Se llamaba en realidad Villa Drosini y procedía de una época en que los poderosos compraban con su riqueza soledad y silencio. En los tiempos de su máximo esplendor perteneció a un prelado romano que se solazaba en aquellos jardines de altos cipreses, amplias calles empedradas y arbustos cuajados de lilas, lejos de disputas, intrigas y sobre todo de importunos.
Pasó luego a otras manos igualmente aristocráticas, nuevamente a la curia en los levantiscos años de Garibaldi, y finalmente a la familia Guido Rutolo, conde Borghese, el diminuto anciano que paseaba su indolencia, a aquella hora de nubes litigantes y brisa más que mediana, en compañía de su viejo amigo Vittorio Grimitti.
En lo más apartado de la Villa, cara al mar, se alzaba un amplio promontorio al que ellos dos dieron un día el nombre de Jardín Rojo; luego el nombre se hizo extensivo a todo el parque, y así era conocido entre los romanos aquel remanso de paz y elegancia, sembrado aquí y allá de musgosas estatuas mutiladas, copia de otras que los turistas debían admirar a toda prisa en los museos vaticanos.
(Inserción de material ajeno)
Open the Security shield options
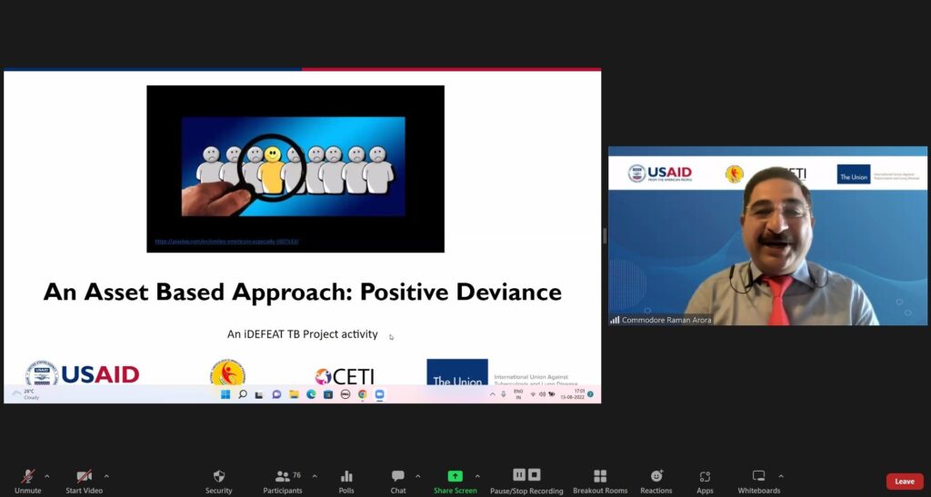(x=218, y=477)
La broma duraba ya más de cincuenta años y el propietario gustaba de realzarla ordenando cultivar en aquel espacio las rosas más blancas que podían encontrarse en toda Roma, una rosas grandes, aterciopeladas, como nieve triunfadora sobre todos los veranos.
Cuando alguna vez una dama o un caballero recién llegados a la ciudad preguntaban al conde por qué se llamaba Jardín Rojo a aquel lugar, don Guido explicaba que le había dado tal nombre en honor al rubicundo atardecer marino durante un arrebato poético, pero su declaración, aparentemente púdica, iba siempre acompañada por una sonrisa que tenía algo de cinismo condescendiente no del todo oculto.
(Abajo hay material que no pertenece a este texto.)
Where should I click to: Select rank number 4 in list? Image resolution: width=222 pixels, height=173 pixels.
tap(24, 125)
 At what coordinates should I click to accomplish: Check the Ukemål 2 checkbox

Sólo Vittorio sabía la verdad, y precisamente por ello había pasado de sirviente del conde a amigo y confidente. Sólo él sabía cómo habían asesinado, uno a uno, a la docena de partisanos comunistas que se habían ocultado en la Villa durante la ocupación alemana, y cómo los habían enterrado luego en aquel perdido rincón del parque. Los macizos de rosas disimularon las sepulturas y el color blanco purísimo había sido un pequeño brindis del conde al humorismo familiar que tan popular lo hiciera en los salones elegantes de entreguerras.
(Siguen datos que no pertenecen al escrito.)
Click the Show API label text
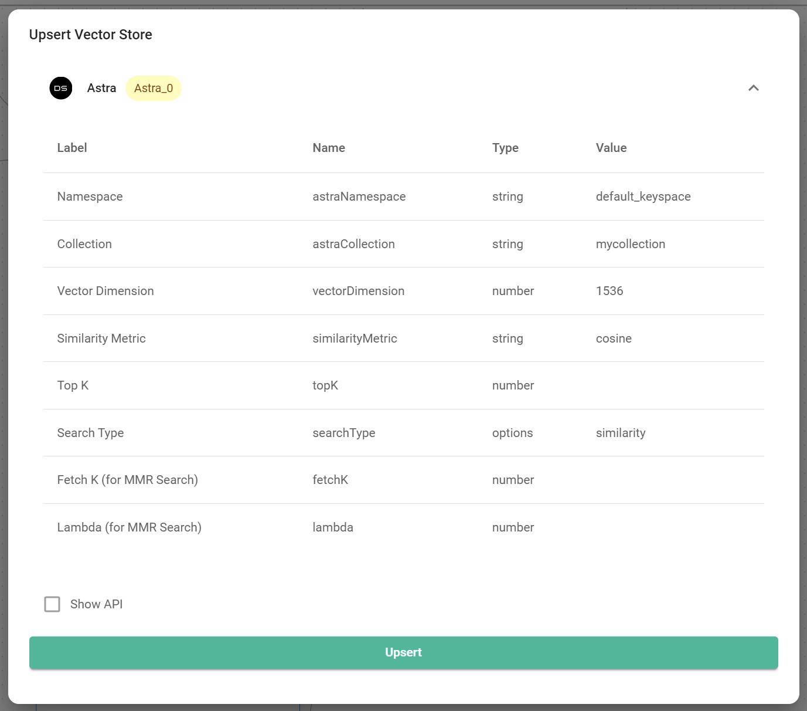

Aquella tarde había ido con Vittorio a supervisar los trabajo de renovación de los macizos. Algunos rosales eran ya demasiado viejos y debían ser injertados o sustituidos por otros de la misma variedad.
—Todo debe cambiar para que todo siga igual — dijo el conde a su amigo, parafraseando a Lampedusa.
Vittorio se encogió de hombros, aceptando la sentencia. Para él los doce hombres que yacían aún bajo aquella flores no tenían la menor importancia, pero el lugar le seguía produciendo un vago escalofrío.
Don Guido frunció el ceño, como siempre que estaba a punto de alumbrar una agudeza.
—Sería buena cosa que el último de nosotros que muriese confesara la verdad —dijo con cierta sorna.
—No, mejor que el secreto del Jardín Rojo muera con nosotros —respondió Vittorio con el rostro dulcificado por el recuerdo de otro secreto bien distinto: en aquel lugar se le había entregado por vez primera la condesa.